Items from a dataset
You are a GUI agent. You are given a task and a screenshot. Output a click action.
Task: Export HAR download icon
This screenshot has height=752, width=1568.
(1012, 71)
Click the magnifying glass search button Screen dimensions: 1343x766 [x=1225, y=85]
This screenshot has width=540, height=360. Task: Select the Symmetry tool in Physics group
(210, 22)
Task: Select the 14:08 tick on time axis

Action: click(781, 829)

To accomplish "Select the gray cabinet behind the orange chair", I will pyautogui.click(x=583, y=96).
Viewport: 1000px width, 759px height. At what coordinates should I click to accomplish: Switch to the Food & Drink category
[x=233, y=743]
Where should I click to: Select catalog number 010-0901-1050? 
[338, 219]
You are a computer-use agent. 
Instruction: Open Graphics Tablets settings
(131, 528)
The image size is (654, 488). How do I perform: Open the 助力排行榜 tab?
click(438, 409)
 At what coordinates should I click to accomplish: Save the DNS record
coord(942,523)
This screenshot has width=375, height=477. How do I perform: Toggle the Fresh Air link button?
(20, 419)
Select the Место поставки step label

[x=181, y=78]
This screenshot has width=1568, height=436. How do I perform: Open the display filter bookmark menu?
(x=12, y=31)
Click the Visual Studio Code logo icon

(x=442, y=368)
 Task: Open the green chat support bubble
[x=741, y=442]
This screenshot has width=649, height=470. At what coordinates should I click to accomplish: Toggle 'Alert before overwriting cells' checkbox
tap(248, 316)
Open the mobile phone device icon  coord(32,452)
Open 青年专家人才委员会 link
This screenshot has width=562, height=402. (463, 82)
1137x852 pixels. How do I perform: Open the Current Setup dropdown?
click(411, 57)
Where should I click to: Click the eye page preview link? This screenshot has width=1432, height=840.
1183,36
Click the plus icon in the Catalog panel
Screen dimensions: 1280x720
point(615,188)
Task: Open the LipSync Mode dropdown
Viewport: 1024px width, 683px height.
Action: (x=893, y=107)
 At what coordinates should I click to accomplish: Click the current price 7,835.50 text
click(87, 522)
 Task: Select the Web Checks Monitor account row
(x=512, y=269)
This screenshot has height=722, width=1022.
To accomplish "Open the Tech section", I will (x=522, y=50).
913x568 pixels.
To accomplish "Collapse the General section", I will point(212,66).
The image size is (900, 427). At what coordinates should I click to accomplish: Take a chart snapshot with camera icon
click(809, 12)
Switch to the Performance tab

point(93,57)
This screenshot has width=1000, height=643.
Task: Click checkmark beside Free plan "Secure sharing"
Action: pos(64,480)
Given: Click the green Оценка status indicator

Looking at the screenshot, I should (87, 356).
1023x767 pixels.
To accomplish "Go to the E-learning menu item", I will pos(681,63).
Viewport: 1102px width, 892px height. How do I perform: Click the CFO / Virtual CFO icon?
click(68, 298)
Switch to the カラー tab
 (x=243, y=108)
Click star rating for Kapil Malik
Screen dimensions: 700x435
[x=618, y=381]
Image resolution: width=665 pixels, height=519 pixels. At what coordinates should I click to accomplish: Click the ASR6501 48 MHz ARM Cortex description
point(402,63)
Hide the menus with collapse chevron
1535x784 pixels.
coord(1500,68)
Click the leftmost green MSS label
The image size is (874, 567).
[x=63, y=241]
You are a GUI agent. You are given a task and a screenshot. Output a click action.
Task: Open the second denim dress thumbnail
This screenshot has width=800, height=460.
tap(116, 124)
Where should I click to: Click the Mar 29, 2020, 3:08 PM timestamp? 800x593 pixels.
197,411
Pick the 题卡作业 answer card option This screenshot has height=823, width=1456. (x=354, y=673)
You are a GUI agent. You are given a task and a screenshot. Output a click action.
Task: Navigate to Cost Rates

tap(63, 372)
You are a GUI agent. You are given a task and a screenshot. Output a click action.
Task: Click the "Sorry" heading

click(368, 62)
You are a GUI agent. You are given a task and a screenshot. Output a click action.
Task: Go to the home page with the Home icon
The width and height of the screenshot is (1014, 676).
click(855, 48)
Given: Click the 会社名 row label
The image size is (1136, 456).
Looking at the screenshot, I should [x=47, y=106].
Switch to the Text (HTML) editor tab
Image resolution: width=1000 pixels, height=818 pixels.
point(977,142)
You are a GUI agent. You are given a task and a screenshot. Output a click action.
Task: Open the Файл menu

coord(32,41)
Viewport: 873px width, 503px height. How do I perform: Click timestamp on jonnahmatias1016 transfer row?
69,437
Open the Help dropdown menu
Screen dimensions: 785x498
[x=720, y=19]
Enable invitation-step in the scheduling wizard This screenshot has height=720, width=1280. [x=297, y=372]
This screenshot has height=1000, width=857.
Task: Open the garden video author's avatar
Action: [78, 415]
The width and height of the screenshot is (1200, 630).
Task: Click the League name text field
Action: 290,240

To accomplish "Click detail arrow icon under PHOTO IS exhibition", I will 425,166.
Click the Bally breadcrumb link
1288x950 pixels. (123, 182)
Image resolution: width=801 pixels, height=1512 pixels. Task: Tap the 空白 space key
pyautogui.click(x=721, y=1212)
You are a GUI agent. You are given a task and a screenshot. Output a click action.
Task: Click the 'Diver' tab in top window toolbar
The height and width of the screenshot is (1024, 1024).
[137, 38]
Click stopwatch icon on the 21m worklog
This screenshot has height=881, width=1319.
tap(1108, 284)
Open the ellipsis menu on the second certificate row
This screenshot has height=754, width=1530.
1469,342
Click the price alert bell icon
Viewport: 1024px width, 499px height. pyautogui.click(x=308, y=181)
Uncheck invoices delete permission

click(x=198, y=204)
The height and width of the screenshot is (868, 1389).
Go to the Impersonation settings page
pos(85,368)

**TASK REQUIREMENTS**
Among the records above, extract exactly the lines from the line with "Click the Visual Studio Code logo icon" to the line with "Open the mobile", both lines included, and leave out the rest.

**ANSWER TO THE PROBLEM**
Click the Visual Studio Code logo icon

(x=442, y=368)
 Task: Open the green chat support bubble
[x=741, y=442]
This screenshot has width=649, height=470. At what coordinates should I click to accomplish: Toggle 'Alert before overwriting cells' checkbox
tap(248, 316)
Open the mobile phone device icon  coord(32,452)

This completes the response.